Action must follow bold rhetoric on girls' education funding
2 February 2018
World leaders meeting at the Global Partnership for Education financing conference made commitments backing girls education, but action must now follow the pledges if girls are to truly thrive.
Pledges from donor governments will ensure more girls have access to a quality education.
More than $2 billion pledged by governments to fund education in low income countries is a welcome start. Now donors’ commitments to focus on girls’ education must quickly be turned into action.
Government leaders announced the pledges at the Global Partnership for Education (GPE) financing conference in Dakar.
A total of US$2.3 billion was pledged by donor governments for the years 2018-2020. France, Canada, UAE and Denmark, among others, all indicated that funds should specifically target girls’ education. The pledges fell short of the $3.1 billion target but were a substantial increase on the $1.3 billion pledged for the previous three years.
Transforming the future of girls’ education
Anne-Birgitte Albrectsen, CEO of Plan International, said: “The pledges announced today, if fulfilled, could have a transformative impact on girls’ education. For millions of girls and young women, a fully funded education is the difference between being powerless and achieving their potential.”

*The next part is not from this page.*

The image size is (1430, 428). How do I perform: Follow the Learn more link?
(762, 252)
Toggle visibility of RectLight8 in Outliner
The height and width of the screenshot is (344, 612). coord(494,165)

“Despite enormous progress in improving education systems in the last 20 years, over 130 million girls are out of school worldwide. Less than one in three girls in Sub-Saharan Africa and fewer than half in South Asia are enrolled in secondary school. And many girls that are in school fail to benefit from an education, finding themselves subjected to systems that are sexist and don’t equip them with the skills and knowledge they need to thrive.
“Some major donors could do more and we call on them to do so.”
In addition to making financing commitments, world leaders at the conference emphasised the role that education plays in promoting gender equality, and empowering girls to reach their potential.
Summit co-host French President Emmanuel Macron told the conference: “We need to put a special emphasis on girls’ education - everywhere that people want to promote terrorism, obscurantism and push back democracy, everywhere that our values are under threat, that’s where you find girls are taken out of school.”
Senegal President Macky Sall said: “Girls’ education is vital for family, social and national well-being.”
We applaud the 53 low and middle income countries which committed to invest US$110 billion in education, up from $80 billion in the preceding three years.
However, few acknowledged the need to use the funding to ensure education promotes gender equality by empowering girls and dismantling negative stereotypes that hold girls back.
Plan International supported 4 youth delegates from Ghana, Sierra Leone, Benin and Senegal to lobby government leaders attending the conference.
Responding to the commitments made, Abigail, 22, of Ghana, said: “US$2.3 billion is good. But I’m disappointed my own government wasn’t more specific about increasing its own spending.”
Yona Nestel, Senior Education Policy Advisor at Plan International, called on governments to take additional steps to address the barriers standing between girls and a quality education.
“Some commitments have been supportive of girls’ education, recognising the powerful role education plays in promoting gender equality. The financial pledges made today are a great first step. But now we need action – a global movement to demand girls’ education.”
“As well as scaling up funding, governments must support strategies and policy reforms that get girls into school and provide an empowering learning experience for them.
“We know, for example, that girls’ education outcomes are vastly improved by access to menstrual hygiene products, and policies that support young mothers to continue their education. Governments, supported by civil society and communities, must get behind these and other proven interventions, so that all girls can access their right to a quality education.”
GPE is a pooled fund that directs investment into developing public education provision in the world’s poorest countries. GPE had aimed to raise $3.1 billion at the conference in Dakar to fund their work for the year 2018-2021; the amount pledged represents 74% of this target.